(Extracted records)

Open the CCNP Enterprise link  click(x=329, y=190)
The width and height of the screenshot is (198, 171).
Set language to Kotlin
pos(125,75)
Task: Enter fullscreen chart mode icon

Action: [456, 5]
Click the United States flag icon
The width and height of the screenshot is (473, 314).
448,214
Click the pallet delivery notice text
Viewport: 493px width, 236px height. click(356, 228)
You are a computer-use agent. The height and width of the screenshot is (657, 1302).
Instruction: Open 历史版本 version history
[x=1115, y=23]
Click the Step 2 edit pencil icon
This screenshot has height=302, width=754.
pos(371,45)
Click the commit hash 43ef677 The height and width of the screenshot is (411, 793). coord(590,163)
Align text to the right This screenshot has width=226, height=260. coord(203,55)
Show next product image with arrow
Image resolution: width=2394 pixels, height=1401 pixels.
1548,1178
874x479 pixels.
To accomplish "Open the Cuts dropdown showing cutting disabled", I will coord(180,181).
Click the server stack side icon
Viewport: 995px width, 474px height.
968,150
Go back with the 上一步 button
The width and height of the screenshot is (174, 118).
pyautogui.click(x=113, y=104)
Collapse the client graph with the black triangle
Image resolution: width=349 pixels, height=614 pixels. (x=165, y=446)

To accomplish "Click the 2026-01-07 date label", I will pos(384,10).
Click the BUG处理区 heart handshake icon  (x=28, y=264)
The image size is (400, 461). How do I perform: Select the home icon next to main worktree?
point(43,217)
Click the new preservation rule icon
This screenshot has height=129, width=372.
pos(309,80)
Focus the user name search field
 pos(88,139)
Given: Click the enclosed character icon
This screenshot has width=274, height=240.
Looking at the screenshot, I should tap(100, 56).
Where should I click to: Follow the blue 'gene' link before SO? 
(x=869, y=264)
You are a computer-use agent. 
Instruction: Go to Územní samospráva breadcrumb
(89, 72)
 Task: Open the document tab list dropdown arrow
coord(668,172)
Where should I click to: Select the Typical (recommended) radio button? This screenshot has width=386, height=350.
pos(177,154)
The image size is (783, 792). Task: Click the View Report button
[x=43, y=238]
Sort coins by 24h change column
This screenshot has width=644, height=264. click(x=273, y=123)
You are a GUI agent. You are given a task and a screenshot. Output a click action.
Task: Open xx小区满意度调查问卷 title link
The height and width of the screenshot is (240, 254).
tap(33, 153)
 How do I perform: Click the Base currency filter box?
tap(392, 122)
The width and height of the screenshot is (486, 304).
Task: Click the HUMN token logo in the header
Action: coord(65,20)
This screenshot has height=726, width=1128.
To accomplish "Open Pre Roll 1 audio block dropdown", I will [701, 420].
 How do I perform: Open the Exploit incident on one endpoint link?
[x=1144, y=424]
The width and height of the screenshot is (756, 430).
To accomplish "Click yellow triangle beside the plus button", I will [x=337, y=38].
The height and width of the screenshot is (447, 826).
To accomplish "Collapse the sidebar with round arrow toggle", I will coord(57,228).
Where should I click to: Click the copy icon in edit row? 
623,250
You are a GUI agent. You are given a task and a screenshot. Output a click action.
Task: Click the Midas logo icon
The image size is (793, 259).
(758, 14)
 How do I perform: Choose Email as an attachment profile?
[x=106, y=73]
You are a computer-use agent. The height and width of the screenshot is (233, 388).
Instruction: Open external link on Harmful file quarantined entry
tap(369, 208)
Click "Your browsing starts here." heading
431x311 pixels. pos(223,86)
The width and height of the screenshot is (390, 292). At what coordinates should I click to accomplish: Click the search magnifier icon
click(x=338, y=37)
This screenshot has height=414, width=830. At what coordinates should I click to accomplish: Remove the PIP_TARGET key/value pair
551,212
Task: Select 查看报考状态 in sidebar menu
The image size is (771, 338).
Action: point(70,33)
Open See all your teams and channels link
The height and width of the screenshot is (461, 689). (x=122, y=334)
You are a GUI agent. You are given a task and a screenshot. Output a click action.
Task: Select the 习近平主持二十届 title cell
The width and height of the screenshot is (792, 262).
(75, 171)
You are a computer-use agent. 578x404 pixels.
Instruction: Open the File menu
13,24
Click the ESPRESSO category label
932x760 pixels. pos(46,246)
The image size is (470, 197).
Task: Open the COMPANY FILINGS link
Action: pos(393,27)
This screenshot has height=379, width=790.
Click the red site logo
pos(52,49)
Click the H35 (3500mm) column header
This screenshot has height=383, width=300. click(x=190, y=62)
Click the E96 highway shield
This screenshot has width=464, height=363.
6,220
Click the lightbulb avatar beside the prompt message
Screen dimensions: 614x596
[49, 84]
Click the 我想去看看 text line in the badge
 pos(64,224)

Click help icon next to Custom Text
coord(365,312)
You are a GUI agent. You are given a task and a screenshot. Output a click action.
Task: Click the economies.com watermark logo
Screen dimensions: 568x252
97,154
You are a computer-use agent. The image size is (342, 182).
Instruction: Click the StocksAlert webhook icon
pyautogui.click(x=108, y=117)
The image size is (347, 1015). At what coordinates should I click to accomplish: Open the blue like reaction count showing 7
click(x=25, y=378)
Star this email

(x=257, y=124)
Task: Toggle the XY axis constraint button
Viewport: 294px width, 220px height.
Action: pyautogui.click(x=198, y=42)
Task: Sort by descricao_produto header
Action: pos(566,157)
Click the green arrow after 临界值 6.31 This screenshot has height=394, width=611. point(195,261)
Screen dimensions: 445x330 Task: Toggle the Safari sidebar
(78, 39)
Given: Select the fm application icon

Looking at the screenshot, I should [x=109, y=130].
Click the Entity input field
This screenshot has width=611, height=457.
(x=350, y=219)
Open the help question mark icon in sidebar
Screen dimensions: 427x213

> Task instructions
Repeat each record exactly, leaving nothing out.

> Task response
Open the CCNP Enterprise link  click(x=329, y=190)
The width and height of the screenshot is (198, 171).
Set language to Kotlin
pos(125,75)
Task: Enter fullscreen chart mode icon

Action: [456, 5]
Click the United States flag icon
The width and height of the screenshot is (473, 314).
448,214
Click the pallet delivery notice text
Viewport: 493px width, 236px height. click(356, 228)
You are a computer-use agent. The height and width of the screenshot is (657, 1302).
Instruction: Open 历史版本 version history
[x=1115, y=23]
Click the Step 2 edit pencil icon
This screenshot has height=302, width=754.
pos(371,45)
Click the commit hash 43ef677 The height and width of the screenshot is (411, 793). coord(590,163)
Align text to the right This screenshot has width=226, height=260. coord(203,55)
Show next product image with arrow
Image resolution: width=2394 pixels, height=1401 pixels.
1548,1178
874x479 pixels.
To accomplish "Open the Cuts dropdown showing cutting disabled", I will coord(180,181).
Click the server stack side icon
Viewport: 995px width, 474px height.
968,150
Go back with the 上一步 button
The width and height of the screenshot is (174, 118).
pyautogui.click(x=113, y=104)
Collapse the client graph with the black triangle
Image resolution: width=349 pixels, height=614 pixels. (x=165, y=446)

To accomplish "Click the 2026-01-07 date label", I will pos(384,10).
Click the BUG处理区 heart handshake icon  (x=28, y=264)
The image size is (400, 461). How do I perform: Select the home icon next to main worktree?
point(43,217)
Click the new preservation rule icon
This screenshot has height=129, width=372.
pos(309,80)
Focus the user name search field
 pos(88,139)
Given: Click the enclosed character icon
This screenshot has width=274, height=240.
Looking at the screenshot, I should tap(100, 56).
Where should I click to: Follow the blue 'gene' link before SO? 
(x=869, y=264)
You are a computer-use agent. 
Instruction: Go to Územní samospráva breadcrumb
(89, 72)
 Task: Open the document tab list dropdown arrow
coord(668,172)
Where should I click to: Select the Typical (recommended) radio button? This screenshot has width=386, height=350.
pos(177,154)
The image size is (783, 792). Task: Click the View Report button
[x=43, y=238]
Sort coins by 24h change column
This screenshot has width=644, height=264. click(x=273, y=123)
You are a GUI agent. You are given a task and a screenshot. Output a click action.
Task: Open xx小区满意度调查问卷 title link
The height and width of the screenshot is (240, 254).
tap(33, 153)
 How do I perform: Click the Base currency filter box?
tap(392, 122)
The width and height of the screenshot is (486, 304).
Task: Click the HUMN token logo in the header
Action: coord(65,20)
This screenshot has height=726, width=1128.
To accomplish "Open Pre Roll 1 audio block dropdown", I will [701, 420].
 How do I perform: Open the Exploit incident on one endpoint link?
[x=1144, y=424]
The width and height of the screenshot is (756, 430).
To accomplish "Click yellow triangle beside the plus button", I will [x=337, y=38].
The height and width of the screenshot is (447, 826).
To accomplish "Collapse the sidebar with round arrow toggle", I will coord(57,228).
Where should I click to: Click the copy icon in edit row? 
623,250
You are a GUI agent. You are given a task and a screenshot. Output a click action.
Task: Click the Midas logo icon
The image size is (793, 259).
(758, 14)
 How do I perform: Choose Email as an attachment profile?
[x=106, y=73]
You are a computer-use agent. The height and width of the screenshot is (233, 388).
Instruction: Open external link on Harmful file quarantined entry
tap(369, 208)
Click "Your browsing starts here." heading
431x311 pixels. pos(223,86)
The width and height of the screenshot is (390, 292). At what coordinates should I click to accomplish: Click the search magnifier icon
click(x=338, y=37)
This screenshot has height=414, width=830. At what coordinates should I click to accomplish: Remove the PIP_TARGET key/value pair
551,212
Task: Select 查看报考状态 in sidebar menu
The image size is (771, 338).
Action: point(70,33)
Open See all your teams and channels link
The height and width of the screenshot is (461, 689). (x=122, y=334)
You are a GUI agent. You are given a task and a screenshot. Output a click action.
Task: Select the 习近平主持二十届 title cell
The width and height of the screenshot is (792, 262).
(75, 171)
You are a computer-use agent. 578x404 pixels.
Instruction: Open the File menu
13,24
Click the ESPRESSO category label
932x760 pixels. pos(46,246)
The image size is (470, 197).
Task: Open the COMPANY FILINGS link
Action: pos(393,27)
This screenshot has height=379, width=790.
Click the red site logo
pos(52,49)
Click the H35 (3500mm) column header
This screenshot has height=383, width=300. click(x=190, y=62)
Click the E96 highway shield
This screenshot has width=464, height=363.
6,220
Click the lightbulb avatar beside the prompt message
Screen dimensions: 614x596
[49, 84]
Click the 我想去看看 text line in the badge
 pos(64,224)

Click help icon next to Custom Text
coord(365,312)
You are a GUI agent. You are given a task and a screenshot. Output a click action.
Task: Click the economies.com watermark logo
Screen dimensions: 568x252
97,154
You are a computer-use agent. The image size is (342, 182).
Instruction: Click the StocksAlert webhook icon
pyautogui.click(x=108, y=117)
The image size is (347, 1015). At what coordinates should I click to accomplish: Open the blue like reaction count showing 7
click(x=25, y=378)
Star this email

(x=257, y=124)
Task: Toggle the XY axis constraint button
Viewport: 294px width, 220px height.
Action: pyautogui.click(x=198, y=42)
Task: Sort by descricao_produto header
Action: pos(566,157)
Click the green arrow after 临界值 6.31 This screenshot has height=394, width=611. point(195,261)
Screen dimensions: 445x330 Task: Toggle the Safari sidebar
(78, 39)
Given: Select the fm application icon

Looking at the screenshot, I should [x=109, y=130].
Click the Entity input field
This screenshot has width=611, height=457.
(x=350, y=219)
Open the help question mark icon in sidebar
Screen dimensions: 427x213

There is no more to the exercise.